Pornografía y responsabilidad social corporativa

No hay servicio de “pay per view” o de “video bajo demanda” que no incluya una categoría de contenidos agrupados bajo el epígrafe de “adultos”, eufemismo que da cobertura a todo aquello que va más allá de lo programable en un servicio regular de televisión. Nos lo encontraremos también cuando llegue la TDT de pago, ya verán.

Es así en todas las plataformas de televisión digital independientemente de quiénes sean sus propietarios, accionistas y gestores. La muy honorable ONO, a la que admiro por otras razones y entre cuyos accionistas y consejeros se encuentran entidades y personas de gran relieve social y empresarial, tiene un servicio que se llama “Mirador Privado”, que incluye películas pornográficas agrupadas en cuatro categorías: Mirador X para las simplemente pornográficas; Mirador XX para las todavía más pornográficas; Mirador Morbo para las vaya usted a saber qué; y Mirador Arco Iris para el porno homosexual. Imagenio, propiedad de la igualmente honorable Telefónica, es más discreto en la publicitación de sus contenidos pornográficos, pero no en la dureza de lo que oferta. Y Canal Satélite Digital, que lo ha tenido claro desde el primer momento, explica desde su página web que lo que contiene su oferta “son contenidos de carácter sexual y estrictamente orientados a adultos”, en un ejercicio de coherencia que es de agradecer.

Lo sorprendente de esta presencia en las plataformas de televisión digital no es el hecho de que la pornografía exista, sino la naturalidad con que los operadores de televisión de pago han asumido que forma parte de su negocio. Al margen de criterios morales, hay algo profundamente incoherente en esta relación, algo que choca contra la lógica natural del mundo empresarial, que llama a cada uno a dedicarse a lo que sabe y a lo que constituye su misión como empresa. Por ejemplo, a nadie se le pasa por la cabeza la posibilidad de encontrarse con vibradores, muñecas hinchables y otros juguetes eróticos en la sección de juguetes de El Corte Inglés o en cualquier juguetería general (espero no estar dando ideas). Ese tipo de “juguetes” tienen su lugar reservado, que son las “sex shops”, tiendas especializadas en productos relacionados con lo que se denomina la industria del sexo. Si esto parece tan claro en la rama de la juguetería, debería serlo también en el negocio de la televisión. Y no es así.
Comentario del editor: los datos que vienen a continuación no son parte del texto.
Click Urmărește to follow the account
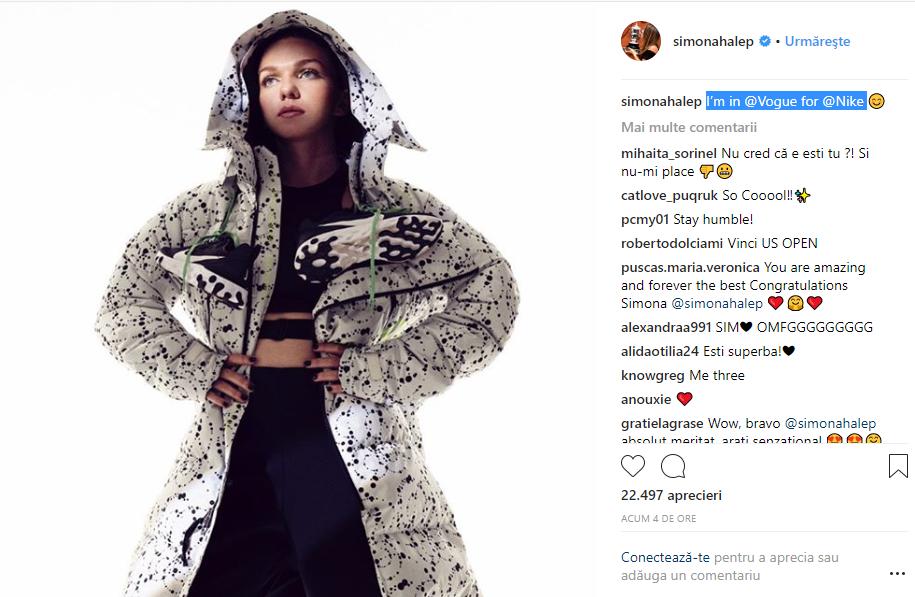Viewport: 915px width, 597px height. point(817,41)
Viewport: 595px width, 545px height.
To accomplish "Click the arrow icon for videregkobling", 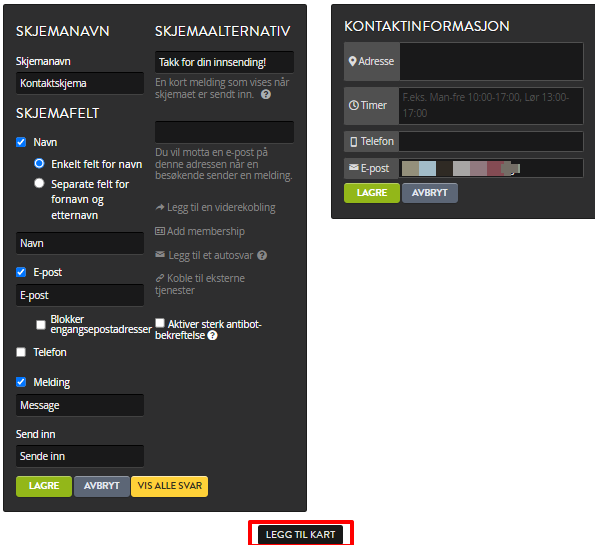I will pyautogui.click(x=160, y=207).
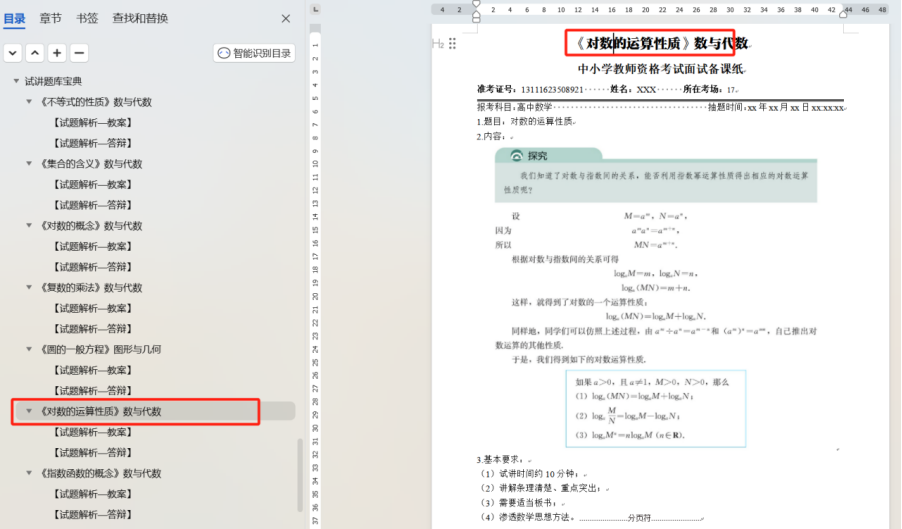This screenshot has width=902, height=529.
Task: Click the plus icon to expand outline
Action: [57, 53]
Por no se sabe bien qué mecanismo extraño, sociedades con consejos de administración integrados por respetados cabezas de familia y dirigidas por no menos respetables gestores, admiten de manera natural que una parte de su negocio consiste en vender entradas para espectáculos de “voyeurismo”.
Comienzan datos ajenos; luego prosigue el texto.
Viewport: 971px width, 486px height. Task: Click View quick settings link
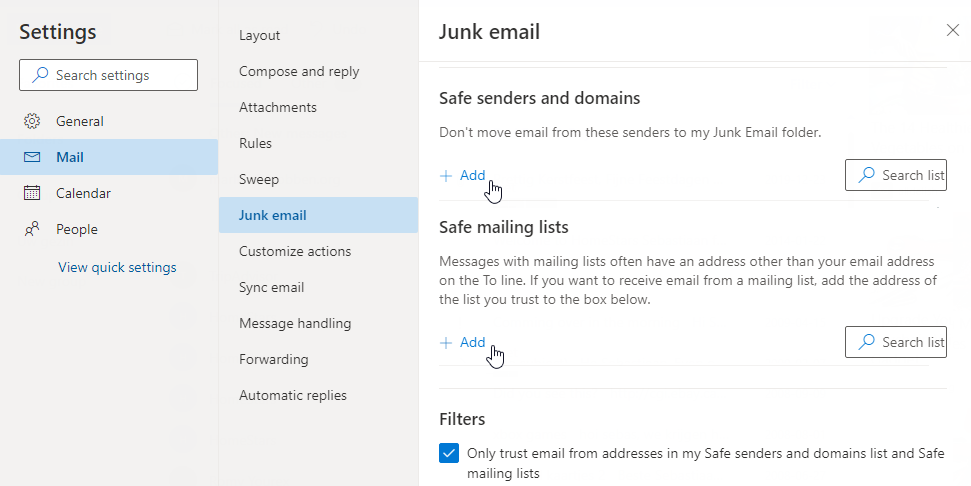tap(117, 267)
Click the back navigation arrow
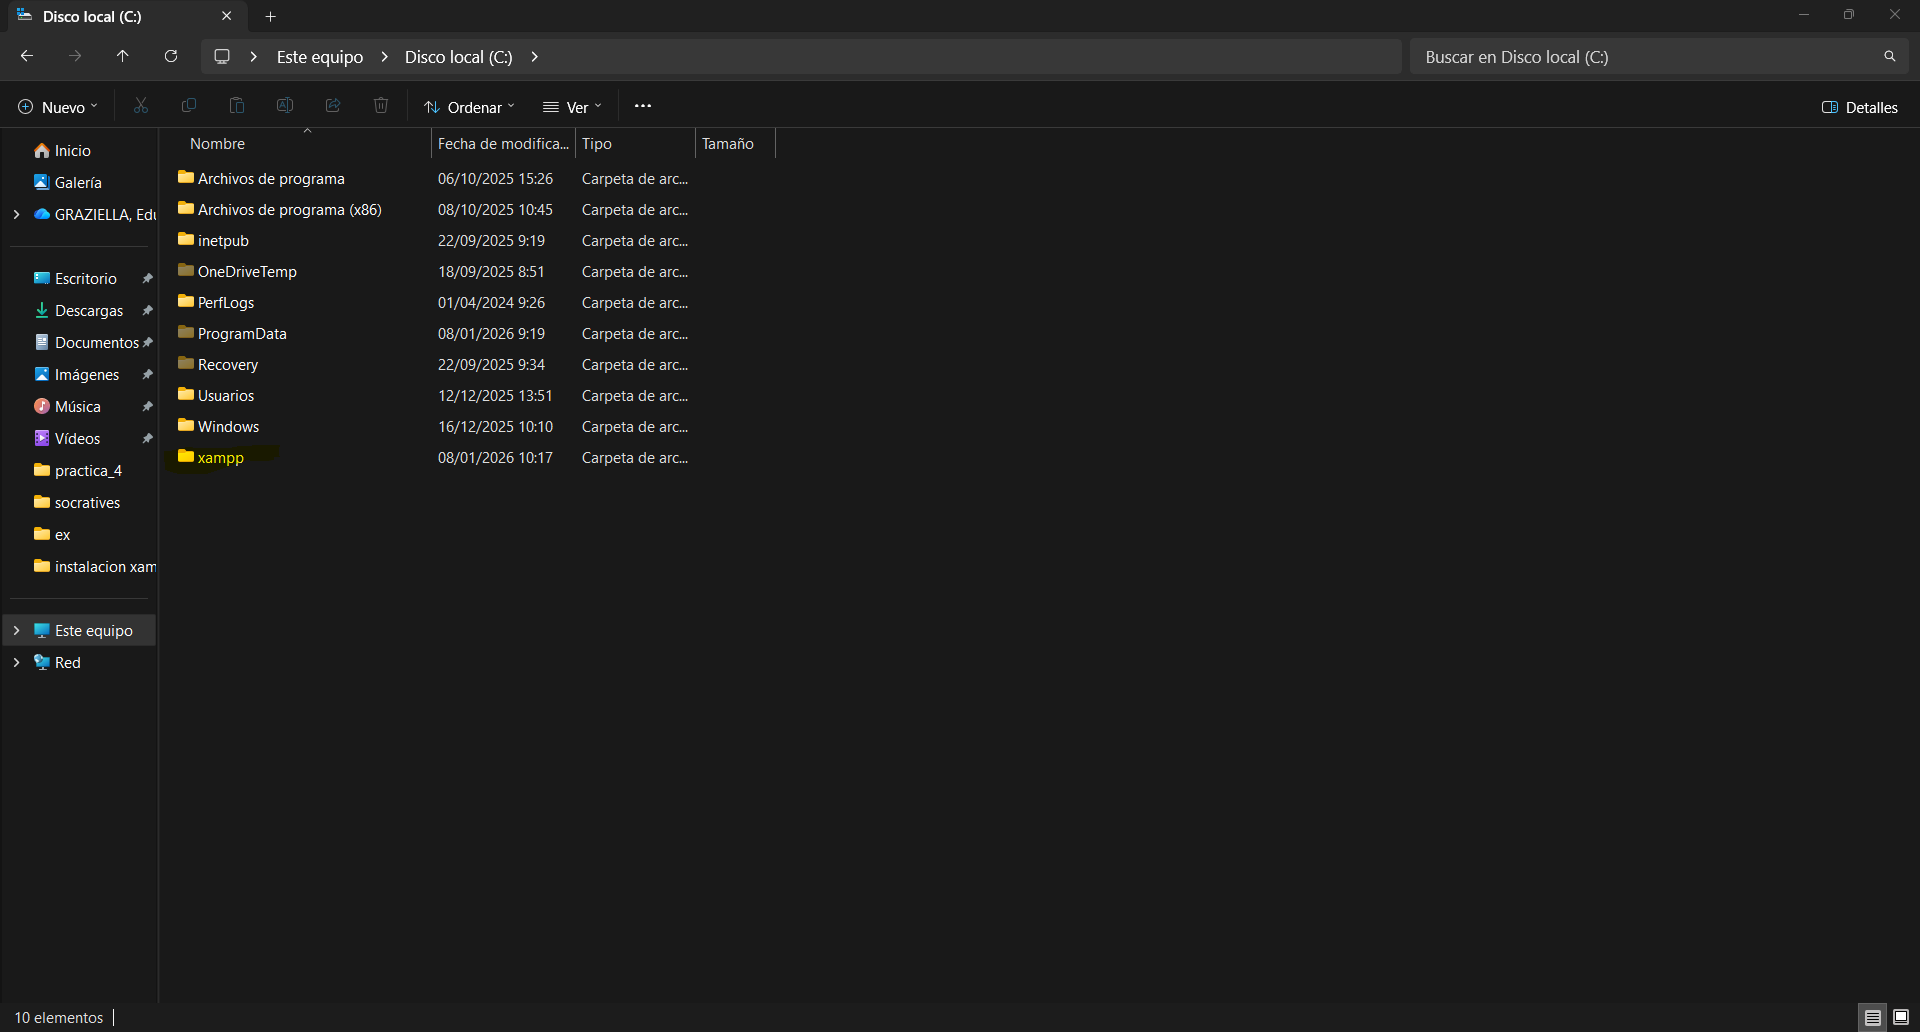The image size is (1920, 1032). (27, 56)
Supongo que muchos de estos accionistas, consejeros y demás miembros de la élite empresarial ni siquiera han llegado a plantearse la posibilidad de que exista contradicción entre sus principios y objetivos de buena reputación y responsabilidad social corporativa, y la mercadería sexual de la que proviene parte de sus ingresos. Hace unos días trataba de explicar estas ideas en un seminario al que fui invitada y no lograba despegar a mis contertulios del enfoque exclusivamente moral en el que uno tiende a situarse cuando tiene claro lo que está bien y lo que no lo está. En este caso concreto, creo que el planteamiento moral de fondo debe acompañarse de un planteamiento empresarial en el que entre en juego una redefinición del concepto de responsabilidad social. Hace unos años, a nadie le importaba dónde ni en qué condiciones se fabricaban algunos de los productos de marca que consumimos y vestimos. Pero hoy en día, somos muchos los consumidores que rechazamos las marcas explotadoras y no compramos aquello que haya sido producido con sudor de niños o explotación de pobres.

Pues igual con esto de la pornografía. A ver si algún teórico de la RSC se lo plantea y la idea termina calando.